MATERIAL AND METHOD: Five young pigs whose weights are the same as adult humans are under experiment. Each pig was under endotracheal intubation and connected to a mechanical ventilator. Through left lateral thoracotomy, we exposed the heart and induced ischemic heart failure by coronary artery ligation. The ligation began at the distal part of the left anterior descending coronary artery. After 5 minutes of initial ligation we reperfused the artery and then re-ligated. Before and after each ligation-reperfusion procedure we assessed the left ventricular end-diastolic pressure, arterial pressure, and cardiac index. We also measured left ventricular end-diastolic dimension, end-systolic dimension, fractional shortening, ejection fraction using intraoperative epicardial echocardiography. After appropriate heart failure was established with sequential (from distal part of LAD to proximal location) ligation-reperfusion-ligation procedure, we inserted the ventricular assist device and operated.
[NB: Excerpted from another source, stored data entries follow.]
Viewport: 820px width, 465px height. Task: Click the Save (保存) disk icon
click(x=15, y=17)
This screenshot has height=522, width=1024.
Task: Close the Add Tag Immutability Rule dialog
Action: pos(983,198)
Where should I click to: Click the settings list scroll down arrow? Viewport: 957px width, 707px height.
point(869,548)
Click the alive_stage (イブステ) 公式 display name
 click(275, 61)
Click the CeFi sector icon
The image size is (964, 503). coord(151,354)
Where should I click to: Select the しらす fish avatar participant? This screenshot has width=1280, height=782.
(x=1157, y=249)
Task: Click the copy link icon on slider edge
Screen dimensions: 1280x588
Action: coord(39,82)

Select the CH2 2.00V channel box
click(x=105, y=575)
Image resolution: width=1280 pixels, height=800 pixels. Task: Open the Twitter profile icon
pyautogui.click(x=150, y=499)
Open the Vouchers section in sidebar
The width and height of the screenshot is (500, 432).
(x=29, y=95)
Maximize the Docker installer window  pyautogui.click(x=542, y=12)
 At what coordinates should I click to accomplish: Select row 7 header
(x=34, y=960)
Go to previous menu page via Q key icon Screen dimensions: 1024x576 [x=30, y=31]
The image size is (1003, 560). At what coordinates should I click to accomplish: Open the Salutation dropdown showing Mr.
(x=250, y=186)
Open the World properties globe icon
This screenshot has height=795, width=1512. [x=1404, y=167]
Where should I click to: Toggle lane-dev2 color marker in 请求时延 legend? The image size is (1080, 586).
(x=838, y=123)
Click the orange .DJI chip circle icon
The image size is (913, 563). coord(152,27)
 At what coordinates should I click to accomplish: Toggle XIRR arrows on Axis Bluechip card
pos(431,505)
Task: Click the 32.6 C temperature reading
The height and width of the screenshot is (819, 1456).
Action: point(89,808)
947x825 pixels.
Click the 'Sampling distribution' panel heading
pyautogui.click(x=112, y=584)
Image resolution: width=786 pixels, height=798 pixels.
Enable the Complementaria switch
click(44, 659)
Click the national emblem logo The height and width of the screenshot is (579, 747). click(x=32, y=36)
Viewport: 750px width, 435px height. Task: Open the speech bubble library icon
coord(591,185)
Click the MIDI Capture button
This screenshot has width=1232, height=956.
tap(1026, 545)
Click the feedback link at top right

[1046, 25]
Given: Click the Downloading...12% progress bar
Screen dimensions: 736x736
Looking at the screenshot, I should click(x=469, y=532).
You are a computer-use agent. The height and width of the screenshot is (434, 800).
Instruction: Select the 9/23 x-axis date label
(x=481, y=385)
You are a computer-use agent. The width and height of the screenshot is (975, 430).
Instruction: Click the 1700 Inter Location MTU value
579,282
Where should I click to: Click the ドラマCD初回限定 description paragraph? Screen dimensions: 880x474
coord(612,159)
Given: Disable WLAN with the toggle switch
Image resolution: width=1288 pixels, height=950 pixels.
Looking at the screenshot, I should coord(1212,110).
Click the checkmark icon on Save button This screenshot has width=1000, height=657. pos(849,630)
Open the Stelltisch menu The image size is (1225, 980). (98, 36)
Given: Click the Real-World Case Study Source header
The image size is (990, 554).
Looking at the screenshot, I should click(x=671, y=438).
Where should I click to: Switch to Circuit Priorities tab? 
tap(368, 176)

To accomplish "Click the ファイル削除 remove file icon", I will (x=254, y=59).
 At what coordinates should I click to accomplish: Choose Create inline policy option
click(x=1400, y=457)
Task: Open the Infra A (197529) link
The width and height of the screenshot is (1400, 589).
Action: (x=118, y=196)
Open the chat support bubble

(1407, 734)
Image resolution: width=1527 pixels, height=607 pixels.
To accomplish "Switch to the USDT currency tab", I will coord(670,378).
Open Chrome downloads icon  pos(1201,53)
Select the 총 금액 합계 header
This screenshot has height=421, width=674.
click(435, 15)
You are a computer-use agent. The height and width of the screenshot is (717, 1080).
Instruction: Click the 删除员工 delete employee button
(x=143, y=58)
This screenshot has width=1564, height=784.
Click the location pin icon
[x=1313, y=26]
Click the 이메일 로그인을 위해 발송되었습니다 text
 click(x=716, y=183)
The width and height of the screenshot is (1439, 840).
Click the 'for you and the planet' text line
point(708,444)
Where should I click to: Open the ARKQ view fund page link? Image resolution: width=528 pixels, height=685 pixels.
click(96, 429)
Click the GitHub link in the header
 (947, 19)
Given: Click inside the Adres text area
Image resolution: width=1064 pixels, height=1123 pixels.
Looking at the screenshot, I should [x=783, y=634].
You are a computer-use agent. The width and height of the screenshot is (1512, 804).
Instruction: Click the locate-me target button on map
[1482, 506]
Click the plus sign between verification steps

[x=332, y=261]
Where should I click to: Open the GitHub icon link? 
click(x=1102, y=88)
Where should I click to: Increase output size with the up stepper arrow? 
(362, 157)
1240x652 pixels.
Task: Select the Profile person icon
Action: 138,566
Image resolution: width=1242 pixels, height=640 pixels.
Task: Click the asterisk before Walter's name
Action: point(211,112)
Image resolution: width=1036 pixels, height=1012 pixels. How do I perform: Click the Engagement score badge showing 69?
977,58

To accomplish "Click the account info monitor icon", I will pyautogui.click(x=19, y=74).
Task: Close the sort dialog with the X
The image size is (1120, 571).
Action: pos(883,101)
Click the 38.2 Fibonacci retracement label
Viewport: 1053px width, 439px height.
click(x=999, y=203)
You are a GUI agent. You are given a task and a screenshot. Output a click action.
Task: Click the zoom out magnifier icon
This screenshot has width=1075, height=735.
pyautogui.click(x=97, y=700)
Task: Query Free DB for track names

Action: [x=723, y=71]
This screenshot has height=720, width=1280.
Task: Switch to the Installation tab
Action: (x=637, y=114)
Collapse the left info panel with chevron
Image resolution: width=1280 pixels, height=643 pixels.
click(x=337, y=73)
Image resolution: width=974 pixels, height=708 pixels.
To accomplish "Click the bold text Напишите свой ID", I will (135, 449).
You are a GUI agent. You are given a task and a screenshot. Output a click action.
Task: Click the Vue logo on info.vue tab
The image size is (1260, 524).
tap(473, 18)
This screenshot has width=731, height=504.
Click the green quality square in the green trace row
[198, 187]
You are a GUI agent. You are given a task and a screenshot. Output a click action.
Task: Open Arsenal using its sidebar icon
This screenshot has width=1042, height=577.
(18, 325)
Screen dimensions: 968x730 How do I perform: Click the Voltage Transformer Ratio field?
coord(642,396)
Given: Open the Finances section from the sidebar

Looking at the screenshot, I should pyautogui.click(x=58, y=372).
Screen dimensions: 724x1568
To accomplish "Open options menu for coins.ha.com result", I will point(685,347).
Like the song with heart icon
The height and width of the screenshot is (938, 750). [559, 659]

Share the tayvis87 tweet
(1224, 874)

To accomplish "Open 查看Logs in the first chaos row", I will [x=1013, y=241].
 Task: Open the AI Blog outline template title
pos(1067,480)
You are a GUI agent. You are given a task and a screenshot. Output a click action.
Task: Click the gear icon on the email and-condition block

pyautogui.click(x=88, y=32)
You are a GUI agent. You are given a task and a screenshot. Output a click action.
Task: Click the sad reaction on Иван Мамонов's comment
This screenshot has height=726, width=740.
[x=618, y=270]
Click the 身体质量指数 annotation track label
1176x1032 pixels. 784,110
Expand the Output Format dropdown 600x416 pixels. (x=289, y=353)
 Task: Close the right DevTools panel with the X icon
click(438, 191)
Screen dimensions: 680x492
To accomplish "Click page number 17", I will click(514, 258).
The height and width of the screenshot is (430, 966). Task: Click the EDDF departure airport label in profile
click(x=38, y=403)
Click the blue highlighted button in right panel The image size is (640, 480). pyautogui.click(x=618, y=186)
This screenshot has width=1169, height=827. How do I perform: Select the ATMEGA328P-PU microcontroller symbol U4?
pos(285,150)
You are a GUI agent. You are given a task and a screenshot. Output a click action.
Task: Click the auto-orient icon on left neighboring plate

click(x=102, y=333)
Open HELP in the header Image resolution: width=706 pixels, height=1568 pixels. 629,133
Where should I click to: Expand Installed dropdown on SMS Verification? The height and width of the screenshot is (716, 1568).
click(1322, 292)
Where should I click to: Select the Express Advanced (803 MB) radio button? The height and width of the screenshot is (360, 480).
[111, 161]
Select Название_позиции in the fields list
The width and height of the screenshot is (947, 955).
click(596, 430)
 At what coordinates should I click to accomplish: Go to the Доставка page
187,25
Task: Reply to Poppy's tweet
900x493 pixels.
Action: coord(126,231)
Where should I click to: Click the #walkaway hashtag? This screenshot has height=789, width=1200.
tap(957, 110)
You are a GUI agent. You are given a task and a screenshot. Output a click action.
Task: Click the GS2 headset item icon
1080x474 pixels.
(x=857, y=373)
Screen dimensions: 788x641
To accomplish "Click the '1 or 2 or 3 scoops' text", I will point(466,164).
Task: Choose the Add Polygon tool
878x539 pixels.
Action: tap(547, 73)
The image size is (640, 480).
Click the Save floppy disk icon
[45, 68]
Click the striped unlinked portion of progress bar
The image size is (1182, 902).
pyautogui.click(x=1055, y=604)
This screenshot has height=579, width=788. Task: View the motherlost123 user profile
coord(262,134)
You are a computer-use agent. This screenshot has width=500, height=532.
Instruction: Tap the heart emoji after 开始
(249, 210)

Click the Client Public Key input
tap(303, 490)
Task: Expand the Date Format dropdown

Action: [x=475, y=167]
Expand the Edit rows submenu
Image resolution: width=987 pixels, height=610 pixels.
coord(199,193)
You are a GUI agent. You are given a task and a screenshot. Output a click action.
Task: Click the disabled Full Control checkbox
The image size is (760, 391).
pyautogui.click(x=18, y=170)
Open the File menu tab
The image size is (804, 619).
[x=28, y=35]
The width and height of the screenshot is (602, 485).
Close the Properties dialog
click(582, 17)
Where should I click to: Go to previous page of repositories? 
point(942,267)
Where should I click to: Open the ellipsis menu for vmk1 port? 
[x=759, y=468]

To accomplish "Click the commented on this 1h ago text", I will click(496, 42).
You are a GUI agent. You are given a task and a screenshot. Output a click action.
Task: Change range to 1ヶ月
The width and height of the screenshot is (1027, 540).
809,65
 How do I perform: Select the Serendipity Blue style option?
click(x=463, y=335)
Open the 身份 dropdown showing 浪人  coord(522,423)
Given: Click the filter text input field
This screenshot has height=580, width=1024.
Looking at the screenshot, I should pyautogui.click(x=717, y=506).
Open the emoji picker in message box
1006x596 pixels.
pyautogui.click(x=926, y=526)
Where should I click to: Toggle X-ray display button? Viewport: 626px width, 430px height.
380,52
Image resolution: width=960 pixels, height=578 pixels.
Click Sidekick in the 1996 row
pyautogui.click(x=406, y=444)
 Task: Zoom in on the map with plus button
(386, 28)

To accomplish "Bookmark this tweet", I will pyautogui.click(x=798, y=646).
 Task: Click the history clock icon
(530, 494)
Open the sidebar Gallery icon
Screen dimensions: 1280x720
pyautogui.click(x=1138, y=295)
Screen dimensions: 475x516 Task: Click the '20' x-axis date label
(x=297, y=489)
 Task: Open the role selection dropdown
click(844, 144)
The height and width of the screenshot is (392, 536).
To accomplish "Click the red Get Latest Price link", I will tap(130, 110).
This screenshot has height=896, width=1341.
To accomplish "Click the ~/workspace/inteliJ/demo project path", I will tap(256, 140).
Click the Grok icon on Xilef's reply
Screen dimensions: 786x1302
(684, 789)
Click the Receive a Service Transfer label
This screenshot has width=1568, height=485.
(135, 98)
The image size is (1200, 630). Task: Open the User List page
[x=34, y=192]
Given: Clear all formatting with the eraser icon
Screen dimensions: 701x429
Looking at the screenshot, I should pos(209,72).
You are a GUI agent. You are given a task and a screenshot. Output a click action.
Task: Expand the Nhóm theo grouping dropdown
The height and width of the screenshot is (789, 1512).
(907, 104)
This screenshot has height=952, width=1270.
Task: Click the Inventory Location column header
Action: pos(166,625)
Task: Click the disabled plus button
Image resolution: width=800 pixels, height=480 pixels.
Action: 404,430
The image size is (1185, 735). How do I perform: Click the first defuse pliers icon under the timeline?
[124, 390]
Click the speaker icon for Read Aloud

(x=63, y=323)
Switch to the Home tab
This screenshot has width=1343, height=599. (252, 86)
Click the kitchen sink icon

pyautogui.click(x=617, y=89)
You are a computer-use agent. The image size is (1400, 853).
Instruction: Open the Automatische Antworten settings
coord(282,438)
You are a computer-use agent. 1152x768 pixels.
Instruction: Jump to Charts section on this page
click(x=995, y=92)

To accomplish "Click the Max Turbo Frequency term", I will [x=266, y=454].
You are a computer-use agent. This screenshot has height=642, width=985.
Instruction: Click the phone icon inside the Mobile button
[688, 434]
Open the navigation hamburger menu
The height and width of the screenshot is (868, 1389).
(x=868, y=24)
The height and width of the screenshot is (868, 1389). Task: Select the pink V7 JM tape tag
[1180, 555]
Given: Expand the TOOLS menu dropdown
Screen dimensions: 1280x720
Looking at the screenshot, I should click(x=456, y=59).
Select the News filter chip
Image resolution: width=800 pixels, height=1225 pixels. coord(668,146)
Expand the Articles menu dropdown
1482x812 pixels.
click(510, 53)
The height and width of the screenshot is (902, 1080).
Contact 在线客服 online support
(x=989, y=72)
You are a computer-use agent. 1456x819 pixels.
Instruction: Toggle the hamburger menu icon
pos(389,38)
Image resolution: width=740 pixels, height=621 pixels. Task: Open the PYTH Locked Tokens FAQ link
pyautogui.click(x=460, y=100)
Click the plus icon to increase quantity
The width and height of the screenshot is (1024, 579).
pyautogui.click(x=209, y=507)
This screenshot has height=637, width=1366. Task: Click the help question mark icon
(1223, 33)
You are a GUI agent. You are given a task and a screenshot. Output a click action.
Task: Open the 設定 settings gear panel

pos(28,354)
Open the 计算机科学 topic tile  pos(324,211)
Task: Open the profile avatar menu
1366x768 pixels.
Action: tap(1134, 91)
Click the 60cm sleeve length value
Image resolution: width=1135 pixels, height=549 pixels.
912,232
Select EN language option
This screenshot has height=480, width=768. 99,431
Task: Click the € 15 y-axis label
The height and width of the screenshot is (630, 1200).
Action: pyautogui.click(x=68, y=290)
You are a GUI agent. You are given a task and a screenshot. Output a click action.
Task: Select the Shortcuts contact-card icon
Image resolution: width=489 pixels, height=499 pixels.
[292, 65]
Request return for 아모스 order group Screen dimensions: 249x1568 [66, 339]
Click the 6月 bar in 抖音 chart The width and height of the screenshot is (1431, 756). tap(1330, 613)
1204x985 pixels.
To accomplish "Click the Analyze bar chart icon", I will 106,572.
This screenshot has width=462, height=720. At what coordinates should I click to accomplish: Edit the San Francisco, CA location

RESULT: We established stable acute ischemic heart failure in 3 of 5 young pigs with this sequential ligation-reperfusion-ligation procedure, and could maintained 50% less ejection fraction before the procedure according to intraoperative epicardial echocardiography. We also observed no ventricular arrhythmia usually associated with simple coronary artery ligation in large animals and no cardiac arrest associated with ventricular arrhythmia or myocardial stunning. In pathologic specimen, we observed scattered ischemic myocardium in all around the ischemic field induced by coronary artery ligation.
CONCLUSION
Under the concept of ischemic preconditioning, we developed safe and reproducible acute ischemic heart failure model in swine using sequential coronary artery ligation-reperfusion-ligation method.